Survey Snapshot (N = 77)
| Statement | Fully Agree | Somewhat Agree | Somewhat Disagree | Disagree | Agree Total |
|---|---|---|---|---|---|
| Learned more than typical course | 20 | 39 | 15 | 3 | 59 (76.6%) |
| Would take another AI supported course | 32 | 31 | 11 | 3 | 63 (81.8%) |
| AI skills increased significantly | 56 | 16 | 3 | 2 | 72 (93.5%) |
The numbers alone do not tell the full story. Students did not describe AI as flawless or magical. Several comments mentioned frustration when the system misunderstood context or produced shallow responses. That tension is important. The Companion was designed to provoke critique rather than passive acceptance. Many students reported that their stance toward AI changed during the semester. Early interactions focused on efficiency. Later reflections described more careful questioning and revision.
It is also important to note that the survey captures only perception. There is rich data beyond these numbers. Students generated extensive interaction logs with the Class Companion across the semester. Those logs include prompts, revisions, and moments where students corrected or challenged the system. In addition, each course produced substantial final artifacts such as research manuscripts, professional portfolios, and organizational proposals. Together, these materials provide a detailed empirical record of how learning unfolded in practice. I plan to analyze those interactions and final products separately.
One pattern that emerges from the survey is continuity. Students interacted with the Companion repeatedly rather than only at moments of difficulty. Many described returning to earlier conversations to revise ideas or test their understanding again. That continuity appears to have shaped perception of learning. Students often framed the Companion as a thinking partner that extended learning time beyond formal meetings.
At the same time, variation across responses should not be ignored. About one quarter of respondents did not agree that they learned more than in a typical course. Some learners may prefer clearer structure or less autonomy. Others may find constant interaction with AI cognitively demanding. These courses asked students to assume a high level of responsibility for their own learning process. For some students that autonomy felt empowering. For others it introduced uncertainty.

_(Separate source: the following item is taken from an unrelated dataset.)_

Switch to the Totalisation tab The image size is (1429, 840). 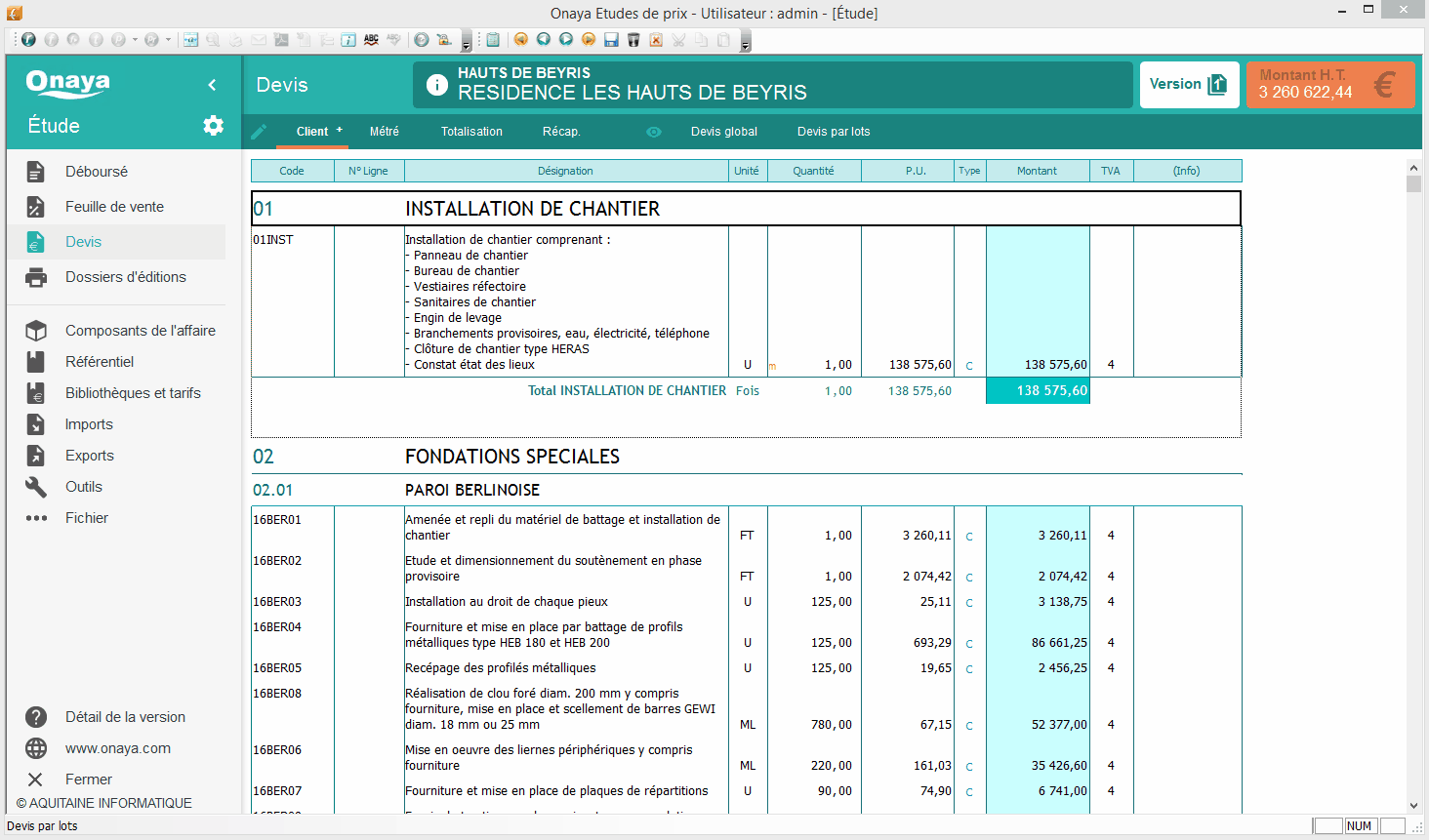(471, 132)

There is also a methodological concern that must be acknowledged openly. The survey results may be influenced by social desirability bias. Students may feel pressure to respond positively when a course emphasizes innovation or when AI is framed as central to the learning experience. Even though participation was voluntary and responses were anonymized after grading, the possibility of bias remains. For that reason, I treat these numbers as provisional indicators rather than definitive proof of impact.
Another interesting finding involves how students described their relationship with AI. Many said that the Companion felt supportive but non judgmental. That framing may matter more than technical capability. When AI becomes part of the learning environment rather than an external evaluator, students appear more willing to experiment, make mistakes, and revise their thinking.
What do these numbers suggest overall. First, most students perceived increased learning and strong skill growth. Second, willingness to repeat the experience was even higher than reported learning gains. Third, skepticism and frustration remained present, which may be a healthy sign that students were not treating AI as an authority.
The experiment raises a larger question about pedagogy. AI does not automatically improve education. What matters is how courses are structured around it. When AI becomes a continuous cognitive environment, students begin to externalize drafts earlier, test ideas more frequently, and engage in iterative reflection. The exit survey captures that transition from novelty toward routine practice.
However, I consider the main point to be proven: the use of AI does not prevent learning.